So normally I’m all about the tea and crumpets.
But in this game that’s all you ever get to eat. It’s just tea and crumpets. Every day. For your whole life.
Now if my food analogy has got your mouth watering and your “I don’t understand what this review is about.” muscles flexing, I’ve got just the game summary paragraph for you:
In this game you’re hunted by very British robots in a very British setting while drinking tea and paying your respects to the victims of The Great Jam Famine and other very British tragedies. You’ll have to scour the countryside of several islands and break into peoples houses to find some way of defending against, or at least distracting, your pipe-smoking pursuers (where does the smoke go if they’re robots?). Don’t worry. The proprietors of these fine households really won’t mind the larceny because they’re all dead and the only thing they left behind was some letters to each other mixed in with their slowly rotting food.
So you arm yourself with dead people’s alarm clocks, bear traps and blunderbusses and burn those fucking robo-chaps to the ground.
Unfortunately, the narrator (your butler) doesn’t really tell you much about what’s going on. You get plopped into the world and all he really says is “Repair the device! Sir, you’re being hunted.” And you already knew 63% of that because of the title. You end up working your (very English) bum off for a few pieces of “The Device” that is supposed to get you off the islands and away from the robots and the narrator furthers the plot by saying “Alright. I’ll be quiet now.” and with that your main outlet to the story shuts up. Which is a damned tragedy because pretty much all he said up to that point was “Don’t get killed. You need to put the device back together.”
Beyond that, the letters you find are few and far between, and each letter is only about a paragraph long.
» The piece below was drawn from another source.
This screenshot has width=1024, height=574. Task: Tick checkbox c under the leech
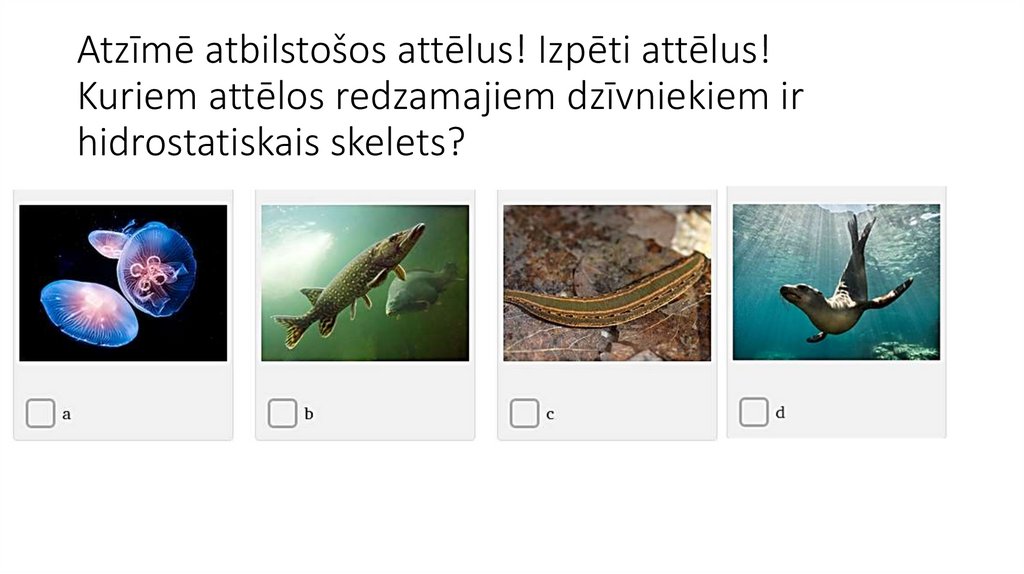coord(524,413)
You find maybe 2 letters per island and completing an island takes about 2 hours or so. So 2 paragraphs worth of story for 2 hours of work. You would probably find more of a story working for 2 hours as a temp in a wallpaper making factory.
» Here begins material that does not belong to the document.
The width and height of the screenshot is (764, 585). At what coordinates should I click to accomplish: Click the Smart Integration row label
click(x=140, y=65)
And while the combat/trap/stealth system is pretty well designed, every battle tends to be the same pattern of
This, coupled with a small variety of enemy types, makes combat relatively repetitive. And heres where my food analogy comes back! The combat is the same tea-and-crumpets thing every time. They don’t throw a scone in there. Or even some coffee. It’s always the same meal. It’s a pretty good recipe for getting bored.
All of these things add up to the game losing momentum after about 3 hours of gameplay.
Killing funny British robots is great, but they don’t give you enough story or complex combat options to really keep you interested.
In conclusion, rather than spending the money that you would spend on this game, I would suggest putting that cold hard cash toward funding my “Make Real, Sentient British Robots” project on Kickstarter.